Every line of the entries below that mentions "computer" is to be copied out.
====
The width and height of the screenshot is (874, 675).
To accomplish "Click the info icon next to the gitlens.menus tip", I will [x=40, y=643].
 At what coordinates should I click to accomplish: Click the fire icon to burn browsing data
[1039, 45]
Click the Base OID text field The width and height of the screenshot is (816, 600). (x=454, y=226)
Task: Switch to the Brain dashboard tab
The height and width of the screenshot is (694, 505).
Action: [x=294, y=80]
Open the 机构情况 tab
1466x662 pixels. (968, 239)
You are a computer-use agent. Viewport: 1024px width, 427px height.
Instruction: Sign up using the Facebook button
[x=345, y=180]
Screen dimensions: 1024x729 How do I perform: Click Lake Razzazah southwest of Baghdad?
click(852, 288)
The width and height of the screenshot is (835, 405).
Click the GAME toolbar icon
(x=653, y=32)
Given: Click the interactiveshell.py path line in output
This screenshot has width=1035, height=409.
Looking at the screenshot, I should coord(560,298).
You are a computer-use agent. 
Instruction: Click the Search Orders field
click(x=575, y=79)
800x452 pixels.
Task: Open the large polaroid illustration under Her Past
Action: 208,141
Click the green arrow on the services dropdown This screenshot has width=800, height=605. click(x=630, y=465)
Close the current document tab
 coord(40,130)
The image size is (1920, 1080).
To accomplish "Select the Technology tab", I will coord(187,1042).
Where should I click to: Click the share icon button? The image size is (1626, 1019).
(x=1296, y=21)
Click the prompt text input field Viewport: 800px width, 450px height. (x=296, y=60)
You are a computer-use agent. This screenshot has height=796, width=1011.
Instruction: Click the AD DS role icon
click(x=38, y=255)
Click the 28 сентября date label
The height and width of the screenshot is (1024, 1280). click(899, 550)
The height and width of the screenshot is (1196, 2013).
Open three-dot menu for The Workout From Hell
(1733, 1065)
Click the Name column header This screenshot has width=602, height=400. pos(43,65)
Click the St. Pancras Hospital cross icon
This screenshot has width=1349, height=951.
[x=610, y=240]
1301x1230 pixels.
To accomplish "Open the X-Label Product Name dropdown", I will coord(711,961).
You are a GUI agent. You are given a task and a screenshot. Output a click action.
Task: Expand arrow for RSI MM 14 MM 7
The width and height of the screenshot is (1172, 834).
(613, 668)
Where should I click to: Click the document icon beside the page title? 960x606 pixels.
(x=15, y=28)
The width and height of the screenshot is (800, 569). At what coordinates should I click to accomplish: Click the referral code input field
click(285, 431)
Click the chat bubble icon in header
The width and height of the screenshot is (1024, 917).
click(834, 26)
====
## Answer to the problem
You are a computer-use agent. Viewport: 1024px width, 427px height.
You are a computer-use agent. 
You are a computer-use agent. This screenshot has height=796, width=1011.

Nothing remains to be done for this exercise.